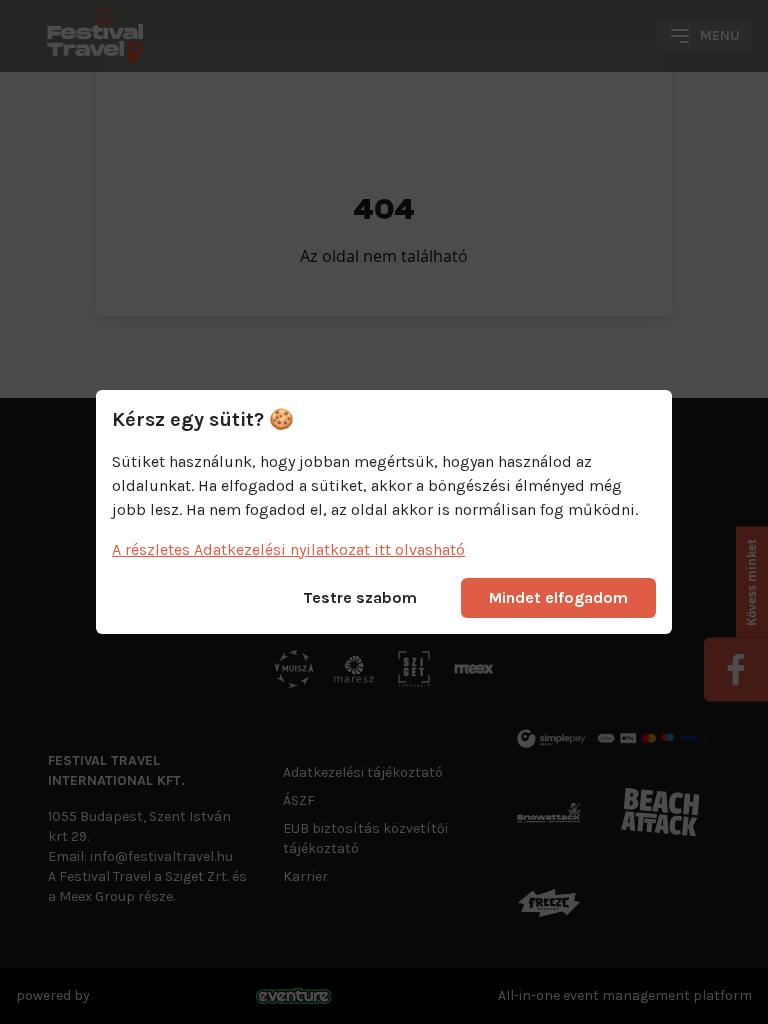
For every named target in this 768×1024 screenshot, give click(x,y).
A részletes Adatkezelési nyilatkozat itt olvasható (288, 549)
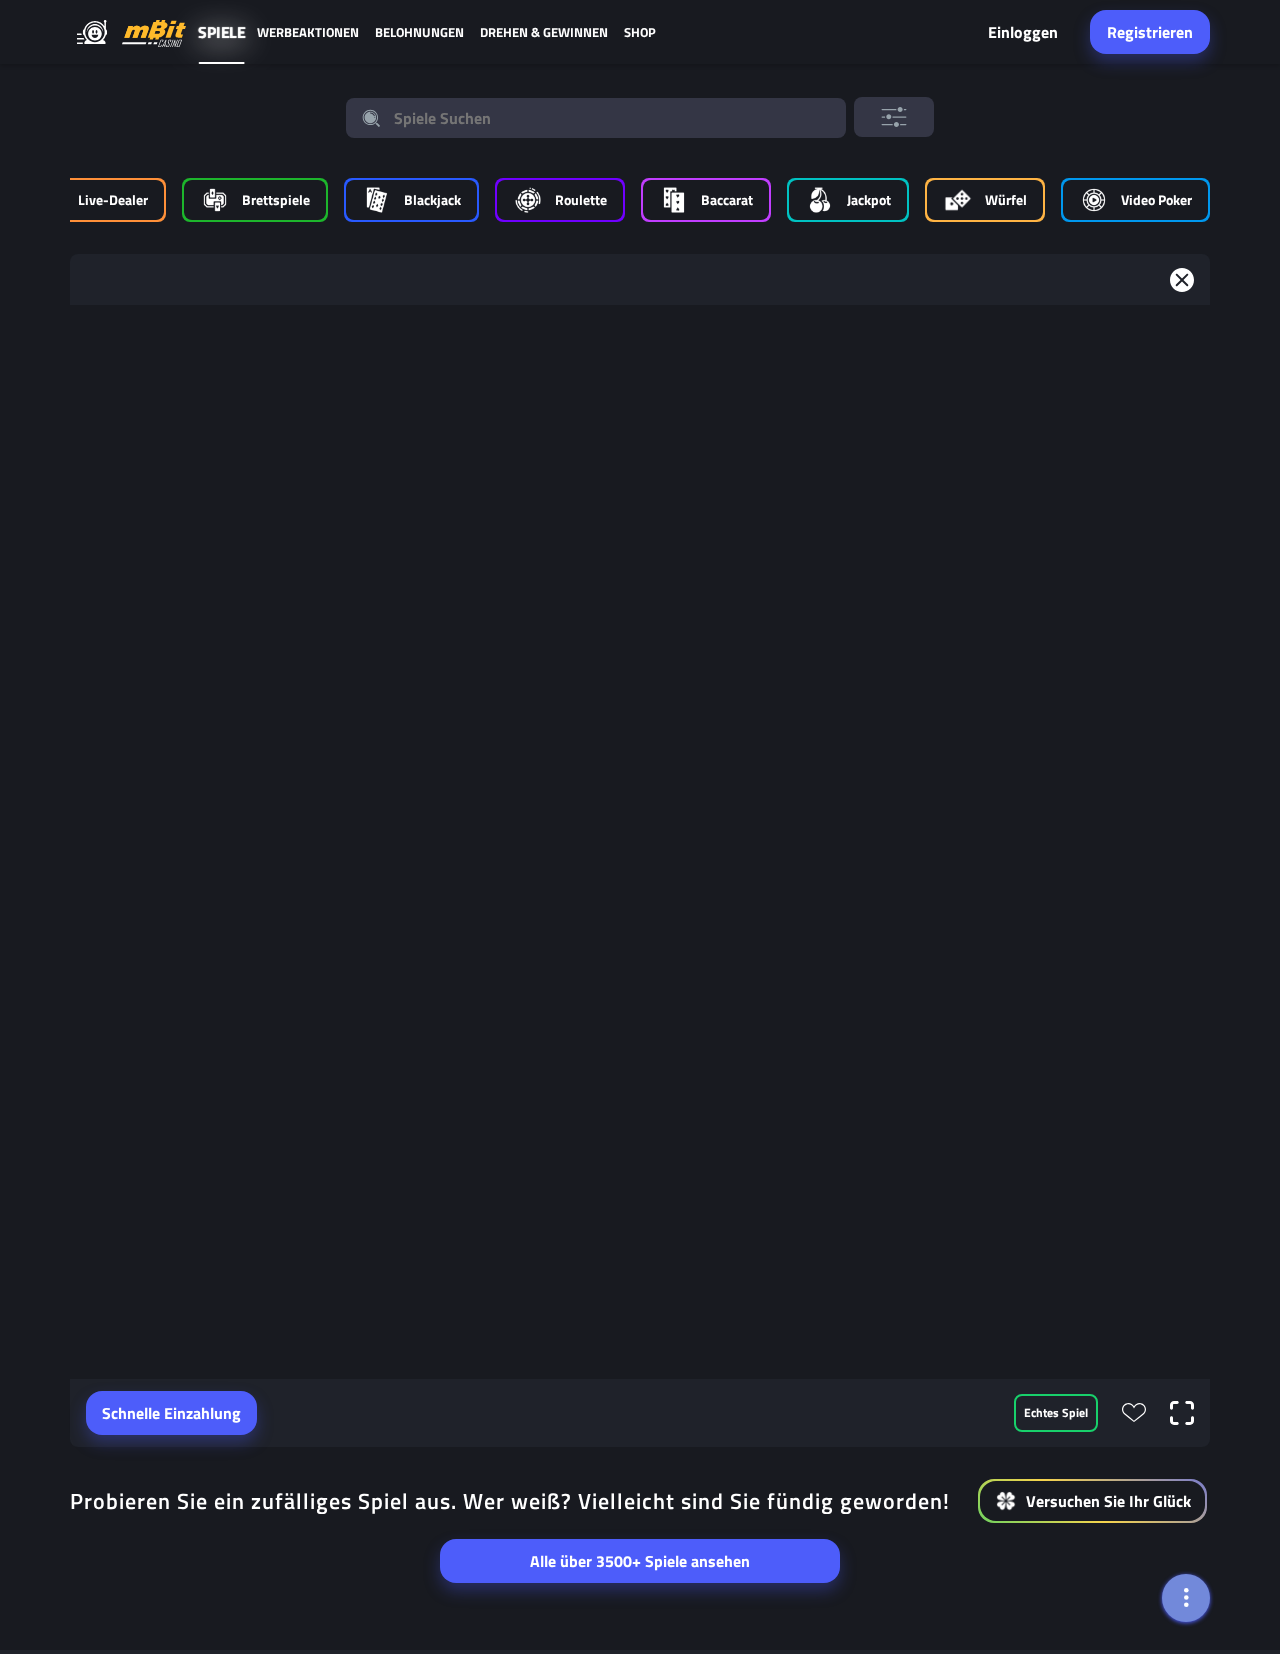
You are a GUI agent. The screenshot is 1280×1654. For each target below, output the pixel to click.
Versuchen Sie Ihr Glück (1108, 1501)
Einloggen (1023, 32)
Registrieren (1150, 32)
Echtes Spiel (1056, 1412)
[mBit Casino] (154, 32)
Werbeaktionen (308, 32)
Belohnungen (419, 32)
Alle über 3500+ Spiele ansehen (640, 1561)
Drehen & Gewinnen (544, 32)
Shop (640, 32)
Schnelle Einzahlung (171, 1413)
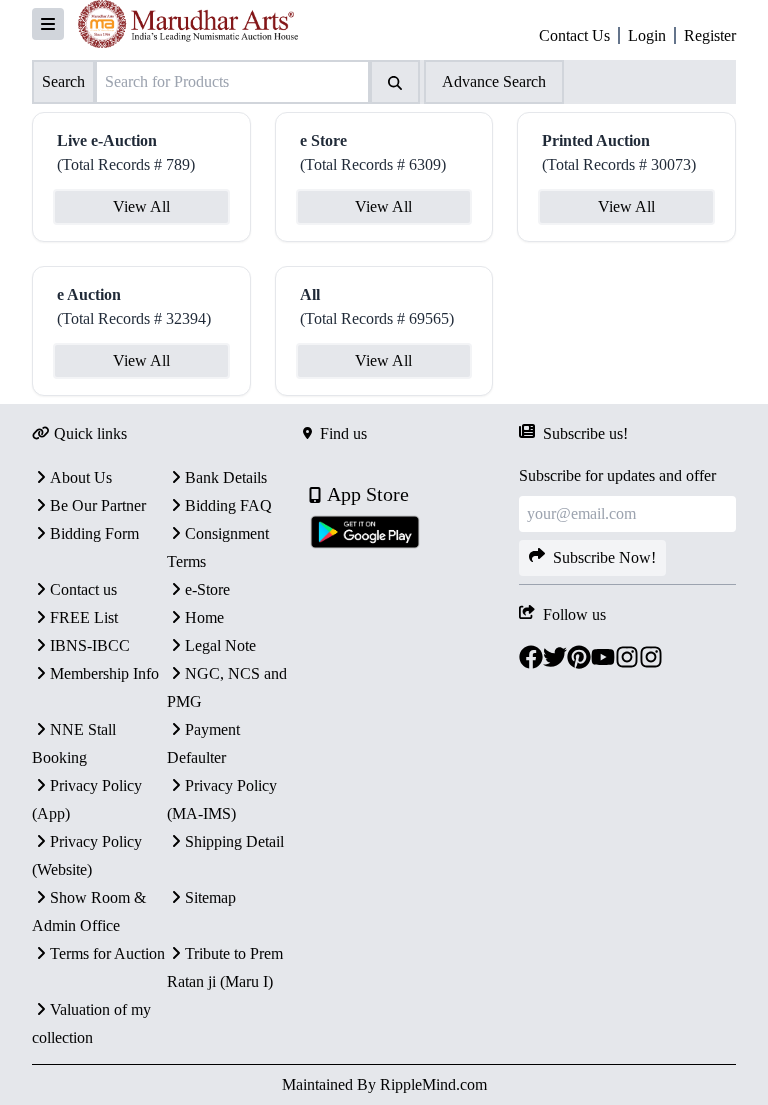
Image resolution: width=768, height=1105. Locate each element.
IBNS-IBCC (90, 645)
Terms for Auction (107, 953)
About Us (81, 477)
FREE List (84, 617)
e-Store (207, 589)
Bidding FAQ (228, 505)
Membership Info (104, 673)
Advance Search (494, 81)
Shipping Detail (234, 841)
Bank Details (226, 477)
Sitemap (210, 897)
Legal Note (220, 645)
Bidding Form (94, 533)
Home (204, 617)
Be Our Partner (98, 505)
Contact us (83, 589)
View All (141, 206)
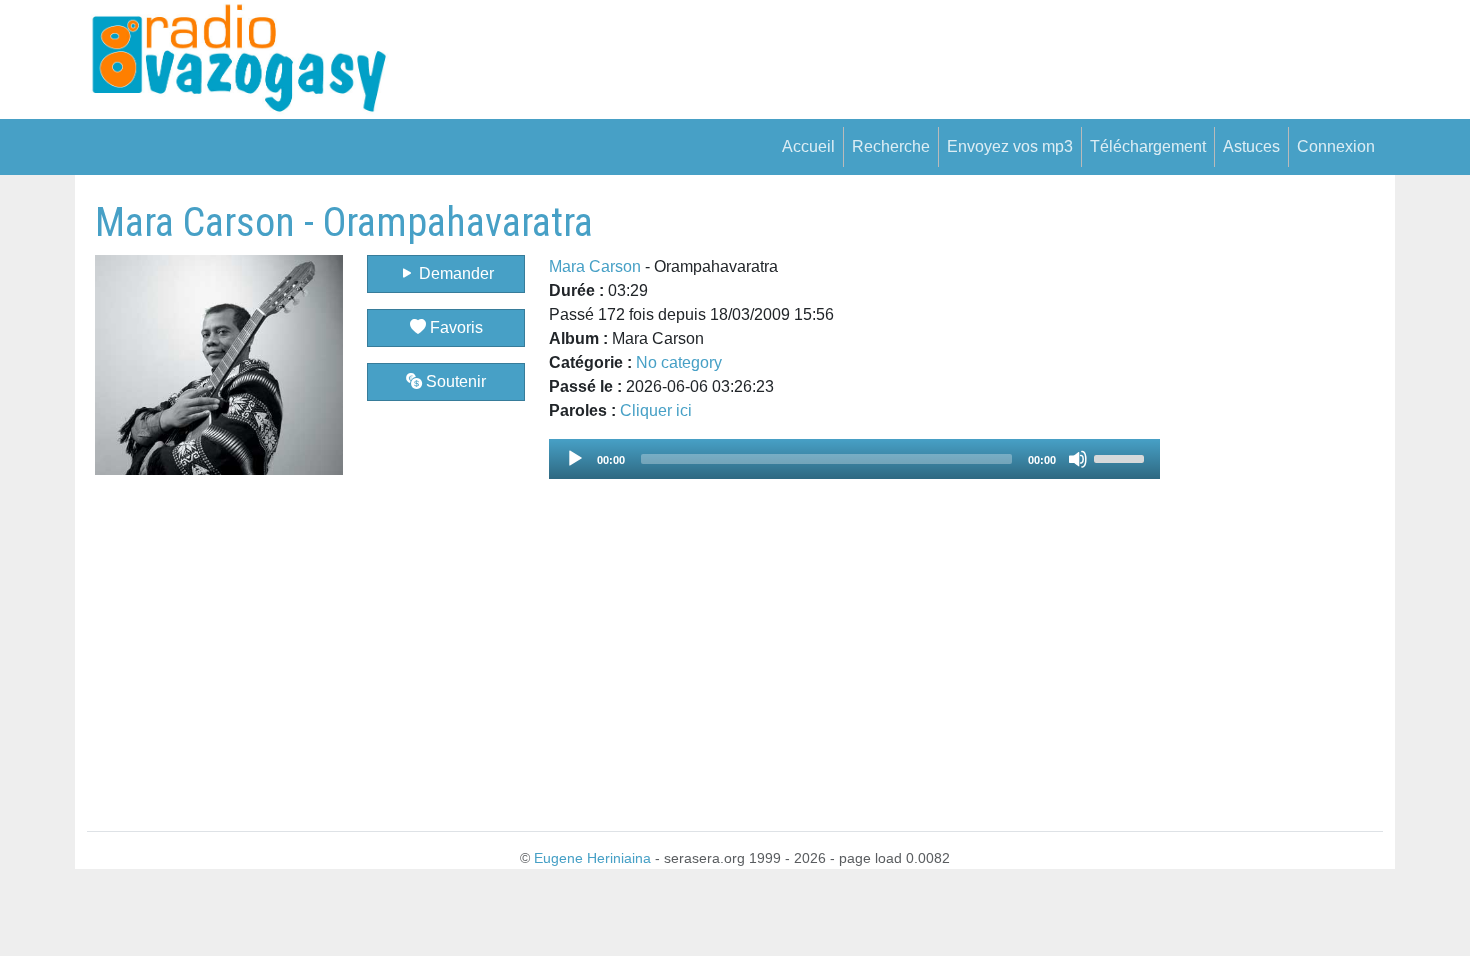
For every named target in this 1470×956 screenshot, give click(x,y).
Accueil (808, 146)
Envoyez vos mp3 (1010, 146)
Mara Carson (595, 266)
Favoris (454, 327)
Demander (454, 273)
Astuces (1251, 146)
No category (679, 362)
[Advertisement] (1271, 499)
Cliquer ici (656, 410)
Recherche (891, 146)
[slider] (1122, 457)
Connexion (1336, 146)
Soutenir (454, 381)
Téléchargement (1148, 146)
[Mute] (1078, 459)
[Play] (575, 459)
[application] (854, 459)
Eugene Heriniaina (592, 858)
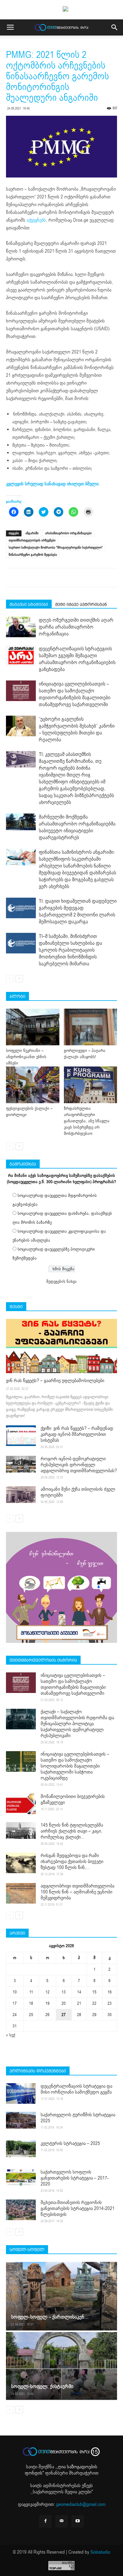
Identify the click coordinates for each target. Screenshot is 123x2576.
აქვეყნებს (36, 220)
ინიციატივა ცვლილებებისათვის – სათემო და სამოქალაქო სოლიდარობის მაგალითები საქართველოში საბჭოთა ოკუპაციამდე (75, 1766)
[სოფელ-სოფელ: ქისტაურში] (61, 2365)
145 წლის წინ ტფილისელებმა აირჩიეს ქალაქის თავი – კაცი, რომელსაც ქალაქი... (72, 1831)
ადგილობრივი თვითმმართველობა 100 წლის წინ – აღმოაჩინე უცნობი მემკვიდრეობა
• • •
Give the lines again exactly, starting where the entries begin and stopping once the line with "Belohnungen (419, 32)" is included; pictures are not copied.

For every named target in this 768×1024 screenshot, give click(x,y).
A részletes Adatkezelési nyilatkozat itt olvasható (288, 549)
You are a GUI agent. The screenshot is 1280×1654. For each target below, output the pixel to click.
Versuchen Sie Ihr Glück (1108, 1501)
Einloggen (1023, 32)
Registrieren (1150, 32)
Echtes Spiel (1056, 1412)
[mBit Casino] (154, 32)
Werbeaktionen (308, 32)
Belohnungen (419, 32)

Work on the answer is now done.